The popular brands of Duncan Hines and Betty Crocker turned this wonder into a kitchen essential around 1950. I remember how my grandmothers loved cake mix. It seemed like a miracle to them. One grandmother fell in love with bundt cakes and bundt cake mixes. She tried every variety of mix that she saw in a grocery store. She scoured newspapers and magazines for tips and tricks on how to enhance the bundt cake slices. Combinations of sauces, fruit, ice cream, and custards were proudly served over generous slices of cake. They were delicious and, compared to former baking methods, easy.
The other grandmother liked to start with a cake mix, but add her special touches to improve it. Two thirds of the white cake into the pan. Cocoa powder stirred into the remaining batter, then swirled through for marble cake. Spice cake mix, add dates, top with sugar and chopped walnuts yielded yummy date cake. She also made apple cake with a yellow mix when she was in a hurry. The sweet cake was delicious with the tart apples and fresh whipped cream.
They could take a cake mix and make a yummy crust or a streusel topping. Cake mixes are versatile.
The first baking project that I ever recall doing on my own, was a chocolate cake mix, baked into cupcakes, frosted with white powdered sugar frosting, then dipped in flaked coconut. I think I was 8 or 9. The cake mix was the key to success. I could measure some water, crack eggs and use the kitchen equipment. I stood on an overturned kettle by the counter so that I could reach. I still like coconut on top of the frosting of a chocolate cake.
This morning I enjoyed the convenience of an angel food cake mix to make desserts for the birthday party of the month at our local nursing home.  Our homemakers club served a cake made with just two ingredients. An angel food cake mix and a can of lemon pie filling. Stir only those two things together (no water) in a bowl, spread into a jelly roll pan (do not grease the pan), and bake about 25-30 minutes @ 350 degrees Fahrenheit.
Check doneness with a toothpick in the center of the pan. It bakes up brown, like an angel food and sticks a little to the pan, like an angel food, so cut carefully. I use a metal pancake turner to remove the pieces from the pan.
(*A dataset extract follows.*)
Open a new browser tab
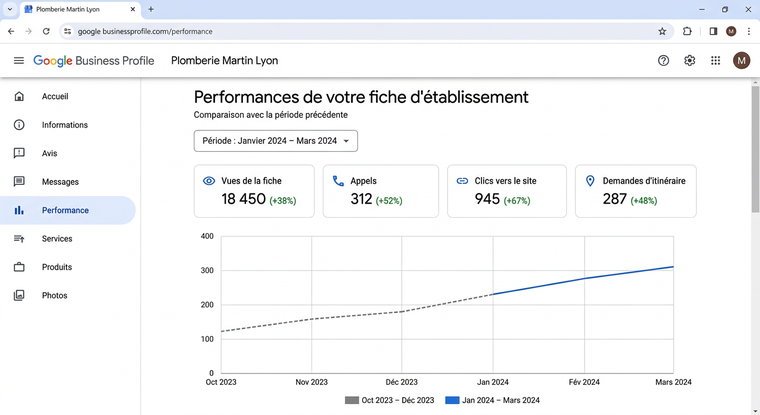This screenshot has height=415, width=760. [151, 9]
We served it with a scoop of sherbet and had to explain the simple recipe while listening to rave reviews. Cake mix seems necessary for survival in GriggsDakota. I can't imagine making so much dessert without it. It was the perfect light treat served with a cup of coffee on a July afternoon.
I tried to teach my sister the joy of baking cakes. First with her own Suzy Bake Oven.
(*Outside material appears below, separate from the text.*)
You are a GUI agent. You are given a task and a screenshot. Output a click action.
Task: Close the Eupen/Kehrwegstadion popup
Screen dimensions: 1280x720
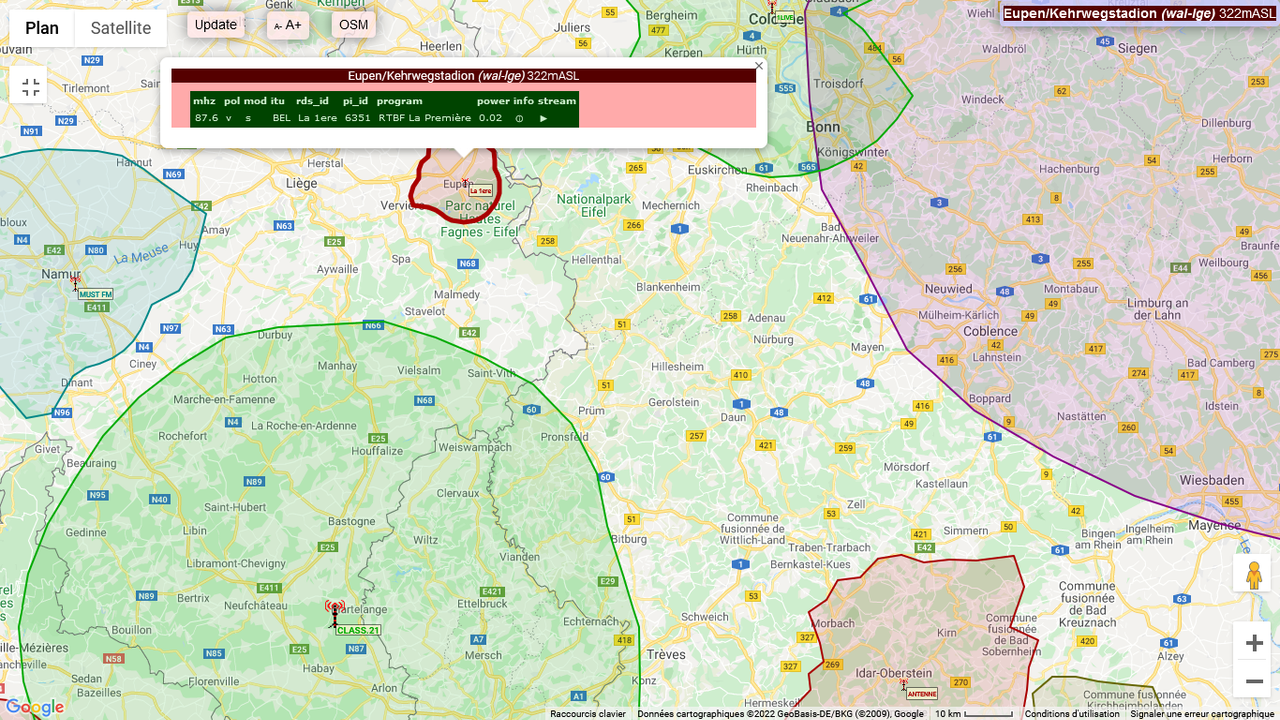pos(758,65)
Then in the kitchen. She never really found the joy of baking.
But there is nothing wrong with calling the bakery for a sheet cake.
Or calling the local cake lady
to order something memorable.
Maybe the secret to the success of cake mix is that in the midst of celebration, no one focuses on evaluating the cake. After all, a baker doesn't enter a box cake in the County Fair. It's served for dessert or maybe a party.
The joy of the moment 
And the candlelight
 And the company at the table
Overshadow the cake. Thank goodness.


  1. This post is jam-packed with fun family photos and excellent writing. Well done Mom!!

  2. What would we do without cake in our lives? I love how it represents a happy occasion.

  3. That lemon cake looks delish and so simple! I will have to try it!